Thursday, April 3, 2008

Is this on your radar?

In a March 21st Word Nerd posting here, inspired by the exotic setting of Rosie Thomas’s Iris and Ruby, I indulged my interest in the origins of the word posh. If the theory that posh derives from the tony phrase from the days of the British Raj “Port Out Starboard Home,” which meant a made-in-the-shade voyage out to India for the wealthy, then posh qualifies as an acronym. Acronyms are abbreviation terms that made up of the first letter of each word in a descriptive phrase, such as NATO, from North Atlantic Treaty Organization.

Today, we live in an age dominated by the influence of science and technology, so it is no surprise that acronyms are all around us. Consider the term laser, which comes from Lightwave Amplification Stimulated (by) Emission (of) Radiation. You really wouldn’t want to have to say that every time you referred to a high-speed printer. So familiar are acronyms these days that we tend to forget—or perhaps never even knew—that the letters themselves stand for something else.

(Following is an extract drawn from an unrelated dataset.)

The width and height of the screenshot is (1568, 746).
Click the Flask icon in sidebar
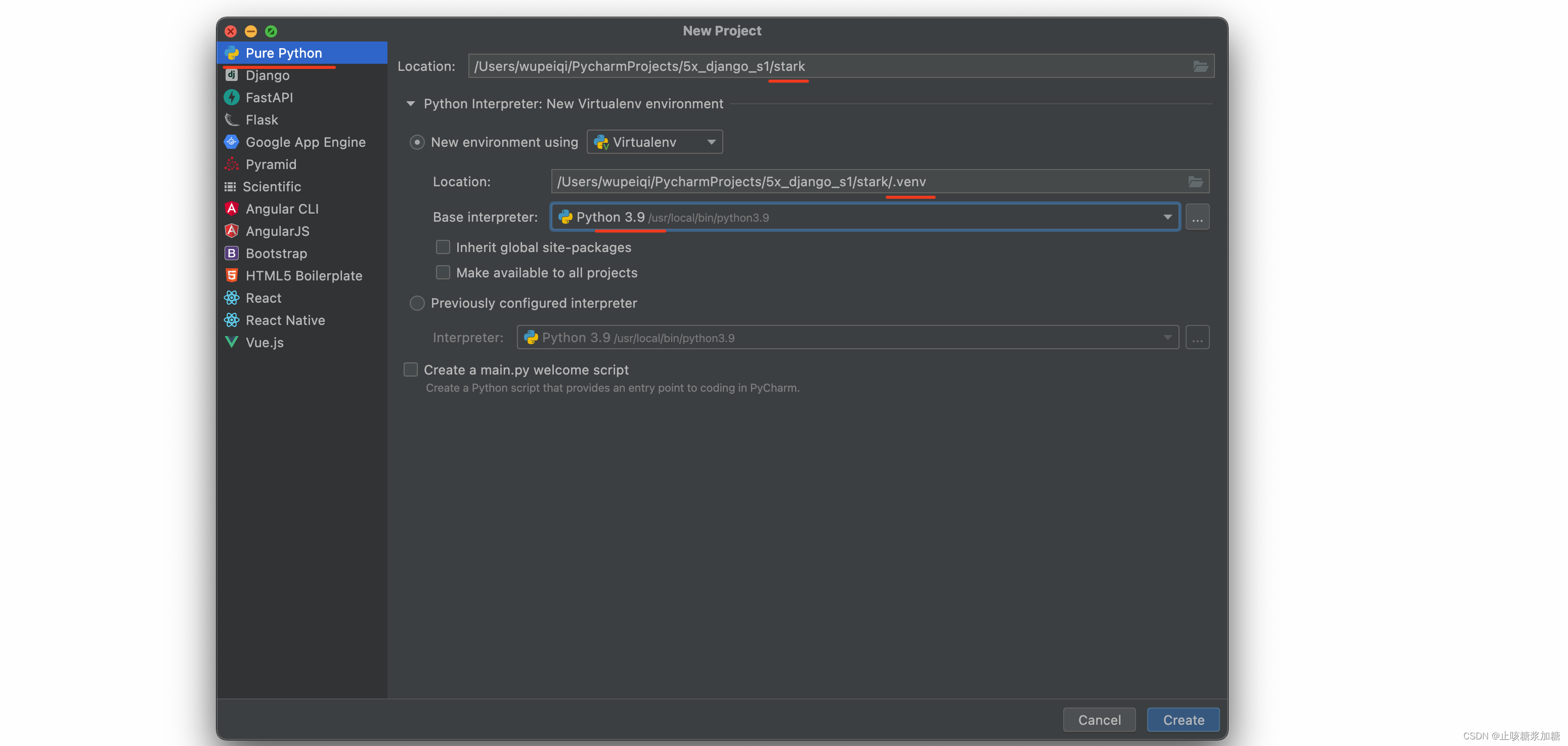click(x=231, y=120)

A lot of acronyms we use today come straight from the era Rosie Thomas writes about in Iris and Ruby: World War II. Radar is just such an example. It comes from: Radio Detecting And Ranging (device). Another that arose during the 1940s is similarly technical: Sonar, from Sound Navigating And Ranging (device). But not all abbreviations from the Renaissance Age of Acronyms are science-based. Two of the most colorful—and handy in everyday life (especially if you have kids)—are old US Army terms coined by the Greatest Generation: Snafu and Fubar. The sanitized versions go like this—Situation Normal All Fouled Up and Fouled Up Beyond All Recognition. A phonetic acronym from the Second World War is Jeep. It comes from General Purpose (vehicle).